To compound this problem, jobs are becoming less secure. Long gone are the days where people were guaranteed full-time hours as the norm. Zero-hours contracts are reaching the million mark, with underemployed stripping people of the ability to plan for the future, be that saving for an overpriced home, or starting a family. When the ONS informs us that house prices have increased by 259% in the last twenty years, the property ladder has become a pipedream to younger generations, who will begin their careers saddled with an excess of £50,000 in student debt. Economic inequality is now creating generations of children who will be poorer than their parents for the first time.
To truly witness the damage being caused by brazen inequality in our society, look to the young and vulnerable. Despite the UK being the 6th/7th richest nation on the planet, Unicef research shows our children are at the highest risk of going hungry, within Europe. So much of our nation’s wealth is tied up at the top that more of our children are going hungry than in; Greece, Italy & Romania, economies far smaller than our own.
Unicef figure on children under 15 living in households severely at risk of food insecurity, defined as having to skip meals and go hungry. When moderate risk is also taken into account, the UK is still near the top of the list.
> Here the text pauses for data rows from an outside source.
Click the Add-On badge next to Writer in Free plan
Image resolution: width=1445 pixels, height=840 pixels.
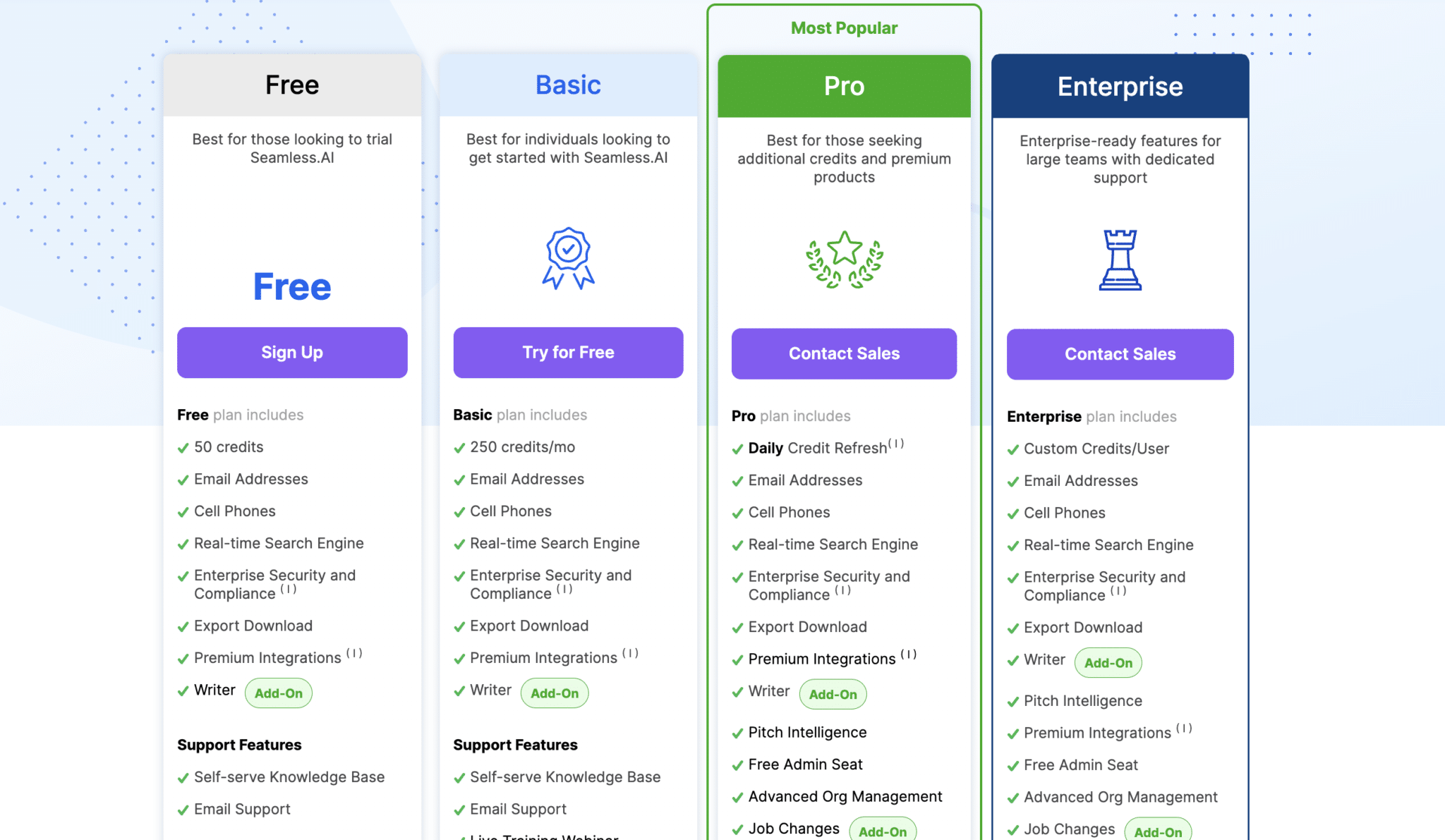pyautogui.click(x=278, y=693)
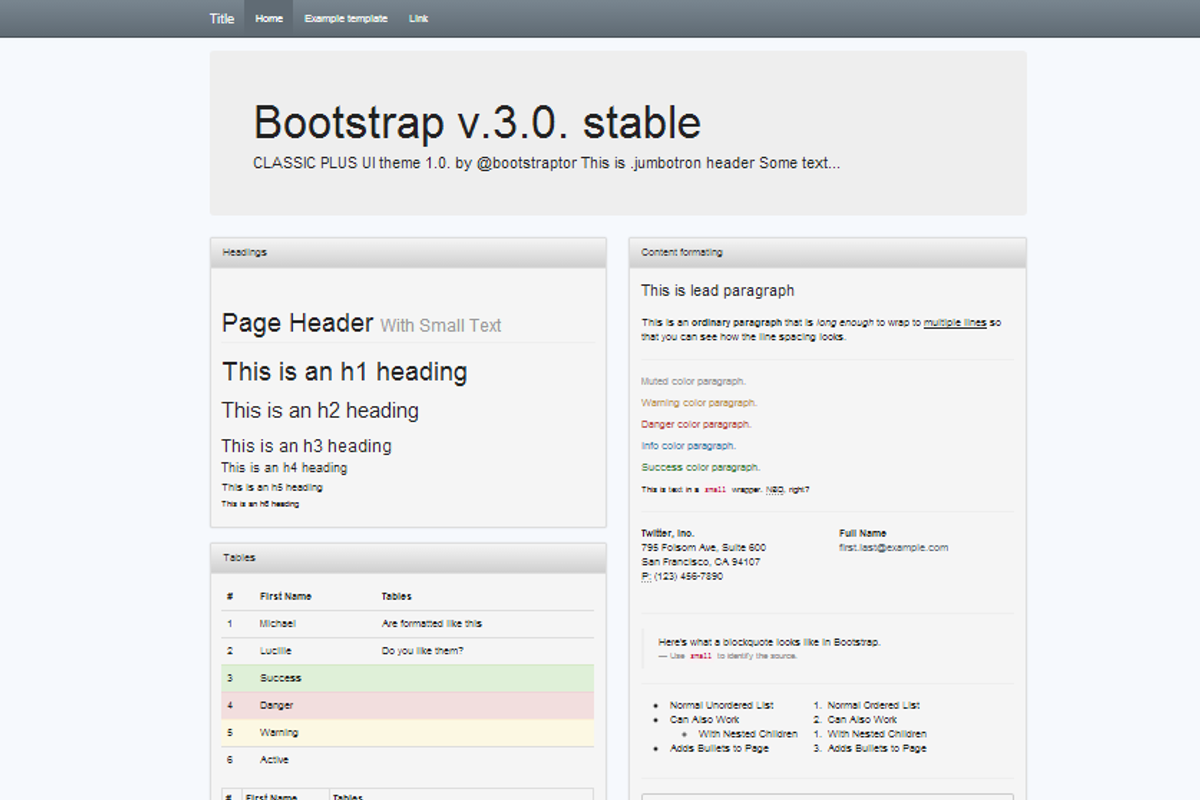Viewport: 1200px width, 800px height.
Task: Select the Home tab in the navbar
Action: pyautogui.click(x=268, y=17)
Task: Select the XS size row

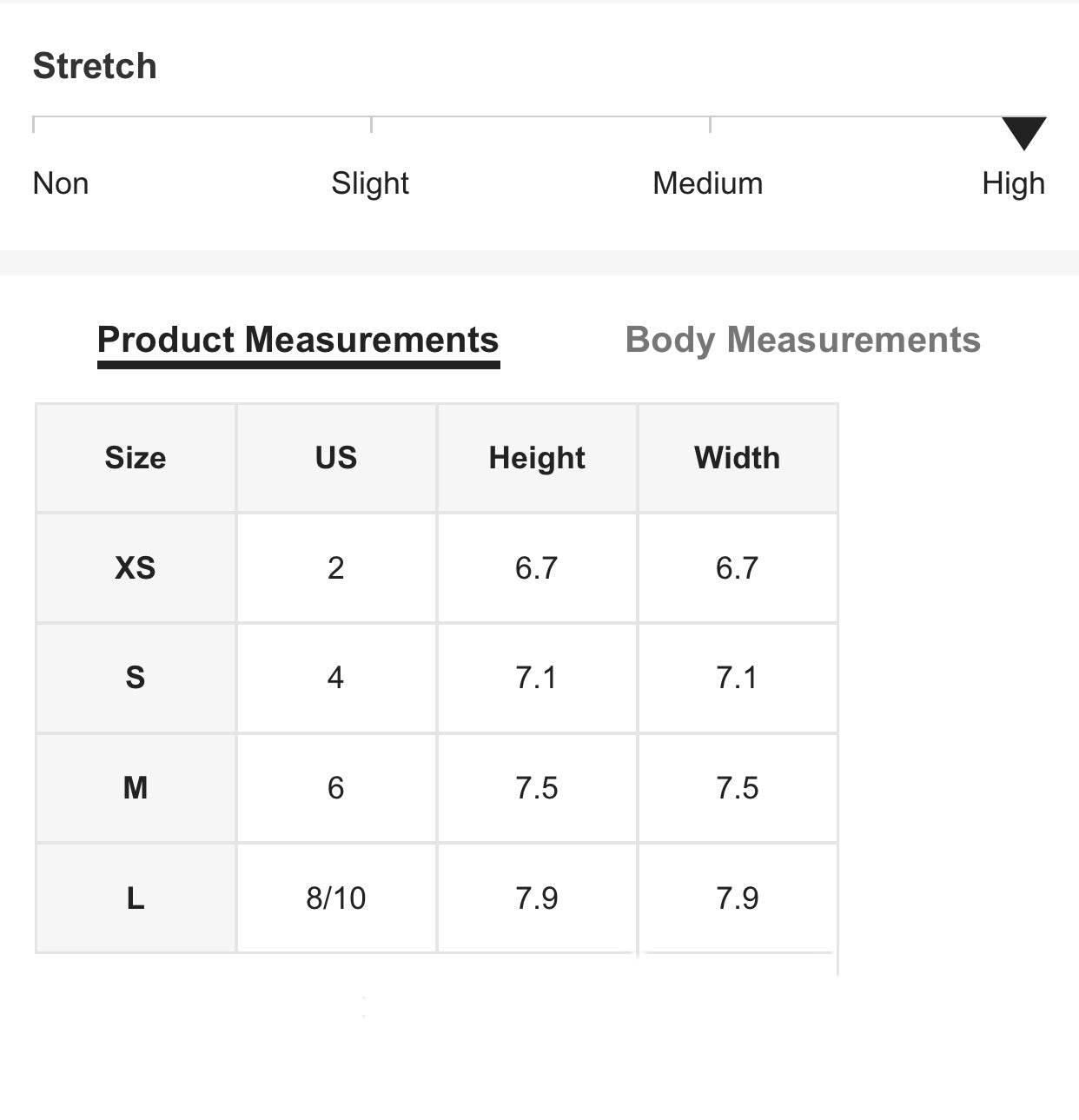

Food banks handed out 41,000 food parcels in 2010, that number has risen to 1,200,000 in 2016/2017 (source). 3.8 million of us who are working age, now live in poverty in the UK, and more than half of those in poverty are in working households (source). Rough sleeping has more than doubled since 2010 (source). The number of children without a home has skyrocketed to 120,000 (source). What do these facts tell us about our society? We have become a grossly unequal county, where work is no longer a guaranteed route out of poverty, the corporations, big business and the banks have people at their mercy.
Economic justice must come first, for many people there is no room to squabble about safe spaces and microaggressions, not when their child is at risk of going hungry. It’s time to redirect the conversation in left-leaning politics.